I find that careful consideration of the algorithm before coding it, then making sure to code it as clearly as possible (worry about performance later), and incrementally is one of the most important factors. Make sure to unit-test all different components of the algorithm if possible, and whenever you change something perform a regression test to make sure that it's still working fine. In a way this solutions sounds a lot like saying that to loose weight all you have to do is eat less and exercise more -- easier said than done.
That said, some bugs just won't go away! What can you do at that point?
First off, make sure that you use your assertions. Almost at every point where you can make a meaningful assertion about the state of the system do apply it. This is really helpful in narrowing down where the problem is before it actually manifests itself in other ways (i.e. crashing or producing incorrect results). Plus, adding assertions is also good as a method of self-documenting the code; a person who reads the code knows what the state of the system should (or shouldn't) be at that point.

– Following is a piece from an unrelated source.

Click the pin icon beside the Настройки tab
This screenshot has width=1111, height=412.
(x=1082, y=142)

Second thing I use is trace buffers; basically you preallocate a part of memory and store certain messages rather than printing them. It's sort of like debugging by printf except that the messages are stored in the buffer rather than printed to the screen, and you can dump the buffer after the program finishes or if it crashes (by catching the signal). Using that method still could alter the dynamics of your code, but it's less invasive than debugging by printf since printfs are quite expensive, while using a trace buffer is significantly cheaper. A nice article that talks more about trace buffers can be found in Dr. Dobbs Journal.

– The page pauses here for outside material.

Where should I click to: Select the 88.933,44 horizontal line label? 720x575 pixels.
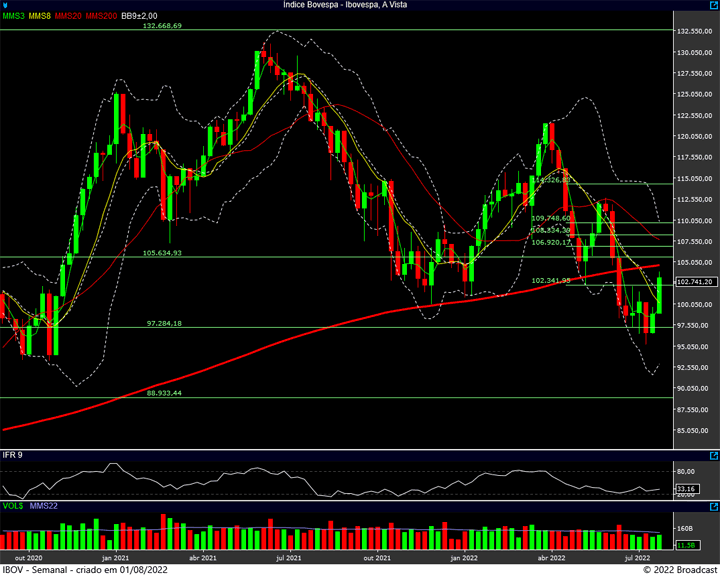[164, 393]
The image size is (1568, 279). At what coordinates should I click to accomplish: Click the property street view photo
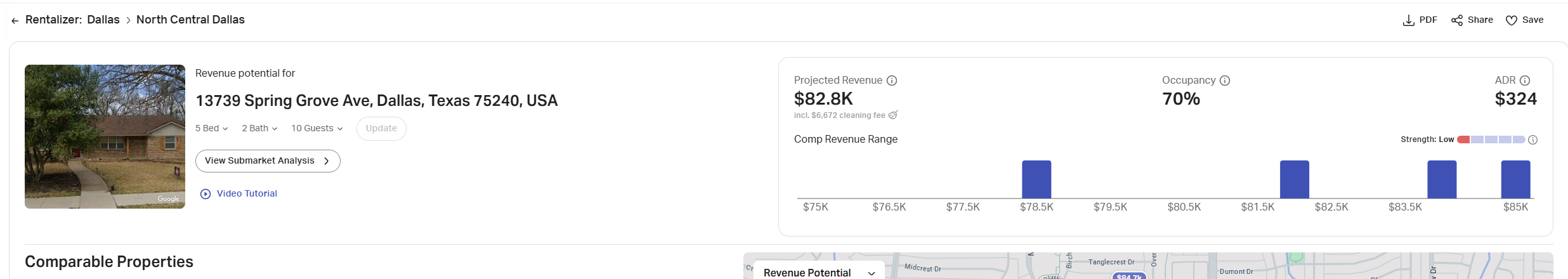click(x=105, y=136)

The last element in my debugging toolbox is model checking, in my case using SPIN and Promela. I've heard about model checking a while back and I've used it in the context of Computer Architecture (Verilog). It never occurred to me that it could help me until I read C. S. Ananian's work, where he also uses model checking.
Now that I've used Promela, I've found it to be the best tool for debugging multithreaded programs. I'll write a separate entry on Promela later. But for the time being suffice it to say that I'd recommend this tool for anyone writing even mildly complicated parallel programs.
Keep in mind though that all of these tools just help out after the fact. The most important step really is to think through the algorithm carefully and try and think through all the corner cases.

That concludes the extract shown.